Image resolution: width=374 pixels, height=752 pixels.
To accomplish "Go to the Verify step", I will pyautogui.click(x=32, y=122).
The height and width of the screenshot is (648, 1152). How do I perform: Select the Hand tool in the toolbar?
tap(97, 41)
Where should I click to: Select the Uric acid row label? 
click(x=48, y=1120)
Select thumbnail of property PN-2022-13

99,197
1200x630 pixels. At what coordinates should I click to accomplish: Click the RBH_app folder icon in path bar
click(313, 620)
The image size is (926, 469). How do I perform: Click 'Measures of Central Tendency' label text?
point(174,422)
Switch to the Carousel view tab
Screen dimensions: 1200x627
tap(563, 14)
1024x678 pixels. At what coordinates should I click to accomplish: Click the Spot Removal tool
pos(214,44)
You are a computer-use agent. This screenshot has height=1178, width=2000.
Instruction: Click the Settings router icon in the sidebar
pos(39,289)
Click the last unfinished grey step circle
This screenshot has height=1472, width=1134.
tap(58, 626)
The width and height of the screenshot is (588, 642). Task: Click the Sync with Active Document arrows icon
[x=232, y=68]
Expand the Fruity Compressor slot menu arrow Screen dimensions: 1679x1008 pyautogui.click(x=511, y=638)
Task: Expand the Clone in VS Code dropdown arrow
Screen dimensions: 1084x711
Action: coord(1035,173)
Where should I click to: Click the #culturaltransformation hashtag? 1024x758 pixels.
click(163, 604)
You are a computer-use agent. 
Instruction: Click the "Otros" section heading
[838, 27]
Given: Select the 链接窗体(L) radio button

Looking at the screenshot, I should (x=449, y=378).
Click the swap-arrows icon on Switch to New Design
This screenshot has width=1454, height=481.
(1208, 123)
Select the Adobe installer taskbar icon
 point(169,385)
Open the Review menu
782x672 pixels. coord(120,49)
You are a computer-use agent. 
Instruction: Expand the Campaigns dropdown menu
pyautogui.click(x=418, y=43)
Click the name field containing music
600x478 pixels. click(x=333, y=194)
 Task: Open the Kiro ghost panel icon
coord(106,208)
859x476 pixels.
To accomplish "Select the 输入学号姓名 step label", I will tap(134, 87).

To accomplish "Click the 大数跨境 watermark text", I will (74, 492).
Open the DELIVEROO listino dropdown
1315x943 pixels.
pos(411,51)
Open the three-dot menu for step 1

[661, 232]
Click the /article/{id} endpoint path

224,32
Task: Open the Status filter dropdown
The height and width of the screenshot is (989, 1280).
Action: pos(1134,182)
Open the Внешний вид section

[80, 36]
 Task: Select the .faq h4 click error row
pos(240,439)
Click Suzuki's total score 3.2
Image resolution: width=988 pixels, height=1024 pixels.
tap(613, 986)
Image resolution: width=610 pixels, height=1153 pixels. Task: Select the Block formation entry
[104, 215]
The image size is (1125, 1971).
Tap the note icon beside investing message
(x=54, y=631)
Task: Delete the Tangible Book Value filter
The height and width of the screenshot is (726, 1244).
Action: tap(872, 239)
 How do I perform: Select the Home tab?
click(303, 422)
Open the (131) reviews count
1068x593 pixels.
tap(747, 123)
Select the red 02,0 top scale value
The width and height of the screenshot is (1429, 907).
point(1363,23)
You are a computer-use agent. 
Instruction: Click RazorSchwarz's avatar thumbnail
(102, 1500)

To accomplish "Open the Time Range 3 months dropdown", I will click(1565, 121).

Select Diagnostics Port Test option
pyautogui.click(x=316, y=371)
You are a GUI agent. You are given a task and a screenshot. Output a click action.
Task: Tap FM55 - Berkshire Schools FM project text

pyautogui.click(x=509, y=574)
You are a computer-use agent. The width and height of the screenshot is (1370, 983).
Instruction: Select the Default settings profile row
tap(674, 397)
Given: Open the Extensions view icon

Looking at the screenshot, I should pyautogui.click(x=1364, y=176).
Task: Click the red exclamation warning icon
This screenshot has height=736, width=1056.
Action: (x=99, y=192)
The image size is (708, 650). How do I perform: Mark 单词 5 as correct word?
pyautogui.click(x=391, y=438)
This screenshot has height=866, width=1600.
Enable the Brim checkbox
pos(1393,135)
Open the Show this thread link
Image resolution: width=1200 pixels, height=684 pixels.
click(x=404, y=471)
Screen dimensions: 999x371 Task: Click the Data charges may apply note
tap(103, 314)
--------
### Brief
Whenever a line of the data includes "filter", copy that line.

### Output of the exercise
Task: Open the Status filter dropdown
Task: Delete the Tangible Book Value filter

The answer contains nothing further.